Yesterday I woke up with a serious craving for peanut butter cups. I just don’t eat the heavily processed lolly ones, so I set out to find an equally tempting replacement. That wasn’t hard at all! I made a muffin tray full (six large bars) and before dinner today they had all magically disappeared..
To make six “muffin tray sized” peanut butter cup protein bars, you’ll need:
1/3 cup ground raw cashews
1/3 cup ground raw almonds (peel on – not almond meal)
– you can grind them in a blender. A few chinks don’t matter, in fact it gives a nice crunch
1/4 cup pitted dates (or approx 5/ a handful)
2 tbsp coconut flakes
1 tbsp coconut oil (soft but not melted)
1 tbsp thick liquid sweetener, such as brown rice syrup, date syrup or similar (can use regular golden syrup if you wish)
To make base: Grind nuts in blender, add dates and coconut, and blend until the dates are completely mixed into the nuts. The mixture should start to form a dough. Add coconut oil and sweetener, and mix until it’s well blended. Fill muffin trays with about a spoonful of the mixture, and press firmly into the tray.

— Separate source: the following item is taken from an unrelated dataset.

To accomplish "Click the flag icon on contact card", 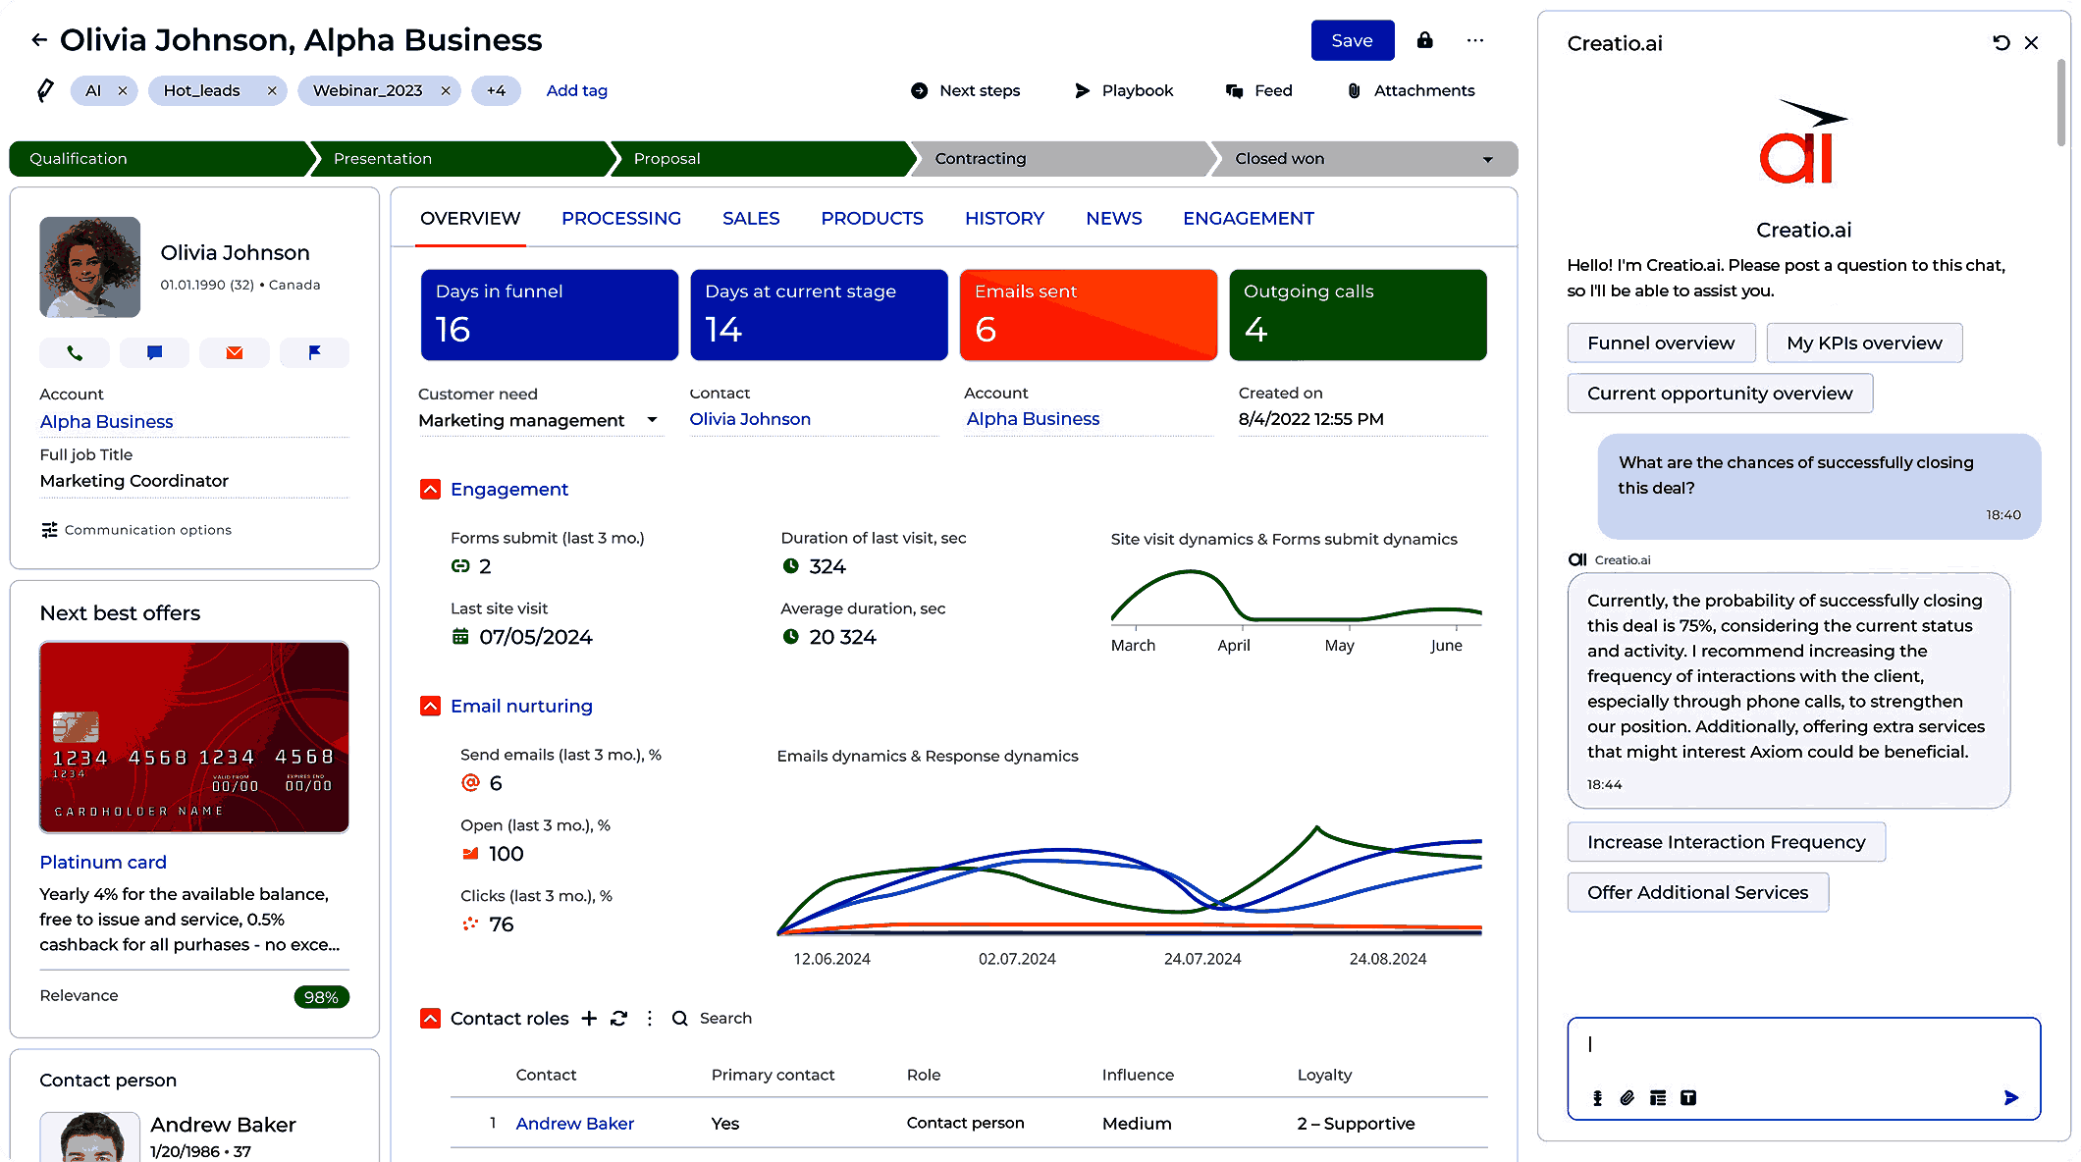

Leave to harden in the freezer whilst you make the peanut butter filling
Peanut butter filling:
1/4 cup ground raw cashews
1/4 cup ground almonds
1/4 cup peanut butter (raw if you wish, and definitely no additives)
2 tbsp coconut oil
1 tbsp sweetener of choice (as above)
a pinch of maldon salt (or similar)
To make peanut butter filling: Grind nuts in blender, add peanut butter, coconut oil, sweetener and salt. Mix until it is well blended and smooth. Take the muffin tray out of the freezer, and add a spoonful of the peanut butter mixture onto the nut bases, pressing down firmly, before placing the tray back in the freezer.
6 tbsp of cocoa
3 ground dates
5 tbsp of coconut oil
2 tbsp of liquid sweetener (as above)
1/4 cup chopped dairy-free (or vegan) dark chocolate or choc chips (regular chocolate if you eat dairy)
To make chocolate topping: Grind dates finely, add coconut oil, liquid sweetener and cocoa, and mix well until it is smooth. Lastly add the chopped chocolate or choc chips. Remove tray from freezer, and place a dollop of chocolate topping over each peanut butter cup protein bar. Some like less and some like more chocolate, and you can double the chocolate topping amounts if you want them to be really chocolatey.
Let the protein bars rest in the fridge or freezer until they are firm.